I don't know, a child straining at a harness doesn't really seem different to me than a child straining against his or her parent's hand holding, or a child crying and straining at the harness of a stroller. Kids just do that sometimes regardless of the manner you choose to confine them.

And it's funny, I see so many people here complain that all the kids at WDW are in strollers, they're kept in strollers for too long, Americans don't let their kids walk and exercise. And yet these parents who choose to use a harness are vilified too. Tell me, what's the right answer?

I know I'll be in WDW confining my special needs 2 year old into a soft structured carrier worn on my back. I wonder if I'll be criticized for that? :rotfl:
 
Okay .... this whole dog post is off topic.... I love my dog. I really, really do. I also crate him when he is out of control and feed him from a bowl off the floor. I do leash him as it is a city ordinance. I would prefer not to have to.

But there is no, I repeat NO comparison to losing a pet to losing a child. Yes I would be sad about losing the dog (in fact we lost one this past summer that brought me to my knees with pain) but you know what.... that pain fades pretty quickly. In fact you can buy a new dog to replace it. Someone will NEVER recover from losing a child.

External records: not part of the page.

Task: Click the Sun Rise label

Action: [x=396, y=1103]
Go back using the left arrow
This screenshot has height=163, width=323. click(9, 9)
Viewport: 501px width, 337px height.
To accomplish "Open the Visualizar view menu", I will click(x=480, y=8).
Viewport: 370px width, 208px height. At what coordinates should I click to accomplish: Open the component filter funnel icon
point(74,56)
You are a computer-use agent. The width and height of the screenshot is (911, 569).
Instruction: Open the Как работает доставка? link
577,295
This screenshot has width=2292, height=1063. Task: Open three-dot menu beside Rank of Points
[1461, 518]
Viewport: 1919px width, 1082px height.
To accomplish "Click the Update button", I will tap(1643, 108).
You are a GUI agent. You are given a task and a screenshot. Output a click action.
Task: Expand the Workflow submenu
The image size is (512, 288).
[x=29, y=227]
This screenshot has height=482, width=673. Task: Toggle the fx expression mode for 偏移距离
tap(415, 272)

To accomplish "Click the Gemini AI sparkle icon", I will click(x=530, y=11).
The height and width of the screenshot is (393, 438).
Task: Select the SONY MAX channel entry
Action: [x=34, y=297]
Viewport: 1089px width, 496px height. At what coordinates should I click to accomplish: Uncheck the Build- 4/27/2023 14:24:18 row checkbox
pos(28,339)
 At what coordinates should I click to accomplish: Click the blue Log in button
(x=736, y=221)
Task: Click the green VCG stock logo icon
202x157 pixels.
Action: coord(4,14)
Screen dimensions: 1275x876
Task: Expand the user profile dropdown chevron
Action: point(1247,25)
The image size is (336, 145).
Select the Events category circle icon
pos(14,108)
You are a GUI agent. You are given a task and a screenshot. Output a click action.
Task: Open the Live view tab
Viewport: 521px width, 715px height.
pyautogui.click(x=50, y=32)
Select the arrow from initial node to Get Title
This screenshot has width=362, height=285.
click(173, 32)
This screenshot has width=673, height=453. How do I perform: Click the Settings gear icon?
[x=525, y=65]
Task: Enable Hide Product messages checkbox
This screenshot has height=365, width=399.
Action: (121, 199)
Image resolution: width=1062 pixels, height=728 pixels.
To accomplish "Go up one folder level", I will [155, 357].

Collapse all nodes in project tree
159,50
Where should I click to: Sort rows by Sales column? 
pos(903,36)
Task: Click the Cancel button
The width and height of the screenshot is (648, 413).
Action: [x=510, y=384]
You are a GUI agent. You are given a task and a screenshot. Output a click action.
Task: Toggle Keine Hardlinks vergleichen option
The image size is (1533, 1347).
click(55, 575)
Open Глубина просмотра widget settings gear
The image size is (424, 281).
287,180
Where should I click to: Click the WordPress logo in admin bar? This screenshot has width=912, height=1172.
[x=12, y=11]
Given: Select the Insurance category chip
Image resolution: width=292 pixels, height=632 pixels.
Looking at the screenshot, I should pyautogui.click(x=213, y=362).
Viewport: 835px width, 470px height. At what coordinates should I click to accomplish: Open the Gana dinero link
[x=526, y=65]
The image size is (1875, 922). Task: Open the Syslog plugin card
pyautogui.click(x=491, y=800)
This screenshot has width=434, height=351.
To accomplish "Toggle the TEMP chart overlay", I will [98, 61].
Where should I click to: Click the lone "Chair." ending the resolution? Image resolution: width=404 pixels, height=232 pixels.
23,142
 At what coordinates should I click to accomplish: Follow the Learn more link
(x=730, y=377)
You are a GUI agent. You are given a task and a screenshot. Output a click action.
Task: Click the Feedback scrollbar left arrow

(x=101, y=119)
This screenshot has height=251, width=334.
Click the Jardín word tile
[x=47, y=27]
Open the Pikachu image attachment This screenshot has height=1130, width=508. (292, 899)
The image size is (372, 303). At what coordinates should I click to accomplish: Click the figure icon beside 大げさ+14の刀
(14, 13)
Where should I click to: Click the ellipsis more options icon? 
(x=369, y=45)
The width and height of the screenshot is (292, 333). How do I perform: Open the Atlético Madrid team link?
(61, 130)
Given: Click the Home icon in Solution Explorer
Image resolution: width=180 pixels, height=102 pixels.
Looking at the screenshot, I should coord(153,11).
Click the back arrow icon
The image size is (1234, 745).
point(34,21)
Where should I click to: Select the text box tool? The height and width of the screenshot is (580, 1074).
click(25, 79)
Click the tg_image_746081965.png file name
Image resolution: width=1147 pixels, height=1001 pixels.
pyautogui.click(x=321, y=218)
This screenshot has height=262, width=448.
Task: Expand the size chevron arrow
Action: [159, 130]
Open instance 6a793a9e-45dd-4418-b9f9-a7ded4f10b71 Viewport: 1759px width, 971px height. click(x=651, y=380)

It really blows my mind when people compare their pets to other peoples children like they are one in the same.
 
But there is no, I repeat NO comparison to losing a pet to losing a child. Yes I would be sad about losing the dog (in fact we lost one this past summer that brought me to my knees with pain) but you know what.... that pain fades pretty quickly. In fact you can buy a new dog to replace it. Someone will NEVER recover from losing a child.

Umm, my dogs are not replaceable! They have personalities all their own. One dog does not replace another, imho. I still morn one who died 5 years ago. I have new dogs, but they in no way take the place of the one I lost.:sad1:

I do think that if you want to use a leash to keep you child safe, then you should. But please don't be like the twit in the mall today that had a leash on her daughter, but wasn't holding on to it. The girl would take off, the mom would chase her down, and then the girls would scream her lungs out when mom grabbed her and picked her up. They did this in front of my department multiple times. I wanted to go up to the mom and say "Maybe if you held onto the other end your leash would work!" Ding dong.:sad2:
 
No but if I love my dog enough to leash her so she does not run off after a cat and get hit by a car then I love my child enough to harness her if I feel we are in a place where she might get lost in the shuffle or wander off.

I raised both my dog and my child to behave and not run off but I can't say for 100% certainty that neither of them will. Will I harness my child on an everyday outing, no. Will I harness her in a place where at closing time there is a mad stampede for the exit where thousands don't care who is walking with who and just push anyone aside? Well no I will carry her then but WDW is very crowded and I feel better at certain times having my child on a harness.
 
Okay .... this whole dog post is off topic.... I love my dog. I really, really do. I also crate him when he is out of control and feed him from a bowl off the floor. I do leash him as it is a city ordinance. I would prefer not to have to.

But there is no, I repeat NO comparison to losing a pet to losing a child. Yes I would be sad about losing the dog (in fact we lost one this past summer that brought me to my knees with pain) but you know what.... that pain fades pretty quickly. In fact you can buy a new dog to replace it. Someone will NEVER recover from losing a child.

It really blows my mind when people compare their pets to other peoples children like they are one in the same.